Lá dentro, no último dia 27,
aconteceu mais uma superfesta,
que tem como objetivo demolir
os altos muros construídos pela
sociedade para isolar a loucura do
convívio social. Trata-se do Multiplacidade.
Essas festas, que acontecem no
Caps (Centro de Atenção Psicossocial) Luis da Rocha Cerqueira,
têm como convidados os próprios doentes mentais atendidos
pelo centro e o público em geral.
Organizadas em conjunto com a
ONG Associação Franco Basaglia,
elas misturam performances teatrais, instalações, exposições de
arte, exibições de vídeo, desfile de
moda, serviços de saúde mental,
mercado de roupas e shows -a
batucada dos Meninos do Morumbi foi o ponto alto da última
festa. O que esses eventos pretendem é a integração do paciente
com o frequentador e o intercâmbio social.
Essa possibilidade -um serviço de saúde mental se transformar num centro conscientizador
e produtor de cultura- acabou
atraindo a atenção de vários jovens, que começaram a colaborar
das mais diversas formas.
Carlos Freitas Gomes de Pinho,
24, recém-formado em desenho
industrial, é um deles. "Sempre
quis ajudar uma ONG, e essa história toda de integrar pacientes
esquizofrênicos na sociedade me
convenceu por completo." Carlos
participou da criação do logotipo
da festa e da construção do site do
Multiplacidade.

TAREFA >>
Segundo o texto da página, o que foi o ponto alto da última festa Multiplacidade? O material não tem nenhum papel nesta parte.

DADOS DE ORIGEM >>
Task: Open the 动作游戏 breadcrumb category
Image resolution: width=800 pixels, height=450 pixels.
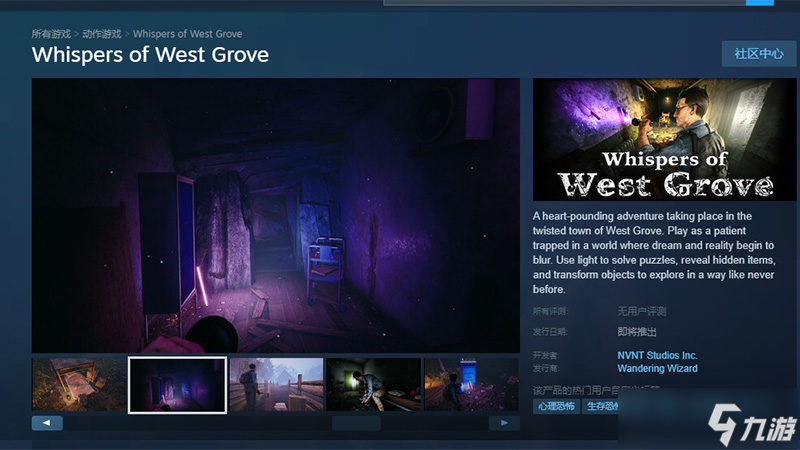Action: (101, 34)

RESPOSTA CORRETA >>
A batucada dos Meninos do Morumbi.